There are dozens of other features that have been advanced to explain the phenomenal success of GoT: That it’s an underdog story in which misfits who started off at the bottom overcome great odds to rise to power and/or glory: Tyrion Lannister, Jon Snow, Danaerys, Arya Stark, Littlefinger; that it’s finally an example of fantasy, a wildly popular and thus often critically disdained genre, that can be just as complex and intelligent as so-called high-brow narrative; or that it’s cast is full of excellent newly discovered talent. Whatever the various reasons, I cannot for the world see that any of them depend on any direct connection with medieval culture.

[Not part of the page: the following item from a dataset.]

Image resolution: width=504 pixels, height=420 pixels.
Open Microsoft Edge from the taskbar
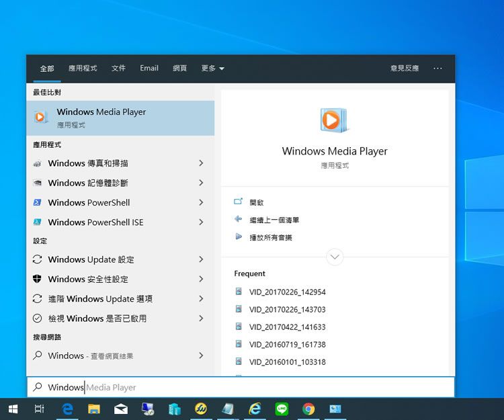[x=67, y=409]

And thus it is clear as is the summer sun that the show’s purported “medieval” setting is not what continues to attracts audiences.

Objection 4:  It draws from more history than the Middle Ages

My fourth and final objection has to do with terminology. Somehow it seems to me that, when George R.R. Martin and many viewers use the term “medieval,” what they really mean is “pre-modern.” While it is true that actual historical connections are too vague and eclectic to draw conclusively, consider the following pre-medieval connections: Martin himself has said that the idea for ‘The Wall’ while visiting Hadrian’s Wall in Scotland (which takes us to 122 CE); Daenerys Targaryen has been shown to have uncanny similarities with the Celtic Queen Boudicca (which takes us to around the year 60 CE); the gods in Westeros’ Faith of Seven correspond to the Roman pantheon; the “wildfire” in GoT is based on the “Greek Fire” used in the Eastern Roman Empire; and Roman and Egyptian architectural features are used as the backdrop for several episodes.

And what about early modern elements, as summarized by Benjamin Breen?

“Let’s survey Martin’s world. Seven large kingdoms, each with multiple cities and towns, share a populous continent. Urban traders ply the Narrow Sea in galleys, carrying cargoes of wine, grains, and other commodities to the merchants of the Free Cities in the east. Slavers raid the southern continent and force slaves to work as miners, farmers, or household servants. There is a powerful bank based in the Venice-like independent republic of Braavos. A guild in Qarth dominates the international spice trade. Black-gowned, Jesuit-like “Maesters” create medicines, study the secrets of the human body, and use “far-eyes” (telescopes) to observe the stars. In King’s Landing, lords peruse sizable libraries and alchemists experiment with chemical reactions and napalm-like fires. New religions from across the sea threaten old beliefs; meanwhile, many in the ruling elite are closet atheists. And politically, in the aftermath of the Mad King and Joffrey, the downsides of hereditary monarchy are growing more obvious with every passing day.”

All these phenomena belong to what we generally refer to as the “early modern” period—the timespan between the days of Christopher Columbus and the French Revolution. And, as Benjamin Breen also points out, Westeroi technology and knowledge in the life sciences resemble more the 18th and 19th than the 14th and 15th centuries, and the almost complete absence of characters of color seems influenced by the modern invention of the Middle Ages as all white.

So, what is the role of Game of Thrones in the medieval studies classroom? Well, despite first impressions, the show’s connections with historical medieval culture are superficial, neomedieval, or broadly premodern; despite our desire for self-preservation as medieval scholars, GoT deserves to be read as the complex contemporary narrative and global media event it is, not to be construed into an unoriginal and anachronistic derivative of medieval analogues and sources that lead us to the Holy Grail of ‘real’ medieval self-representations; despite the decline in the humanities disciplines, the future of studying the Middle Ages in colleges and universities does not depend on any single contemporary TV series, but on our culture’s continued willingness to learn about and engage with the premodern past. This larger cultural desire of millions around the world to engage meaningfully with the premodern may well be the most important question we medievalists should help answer.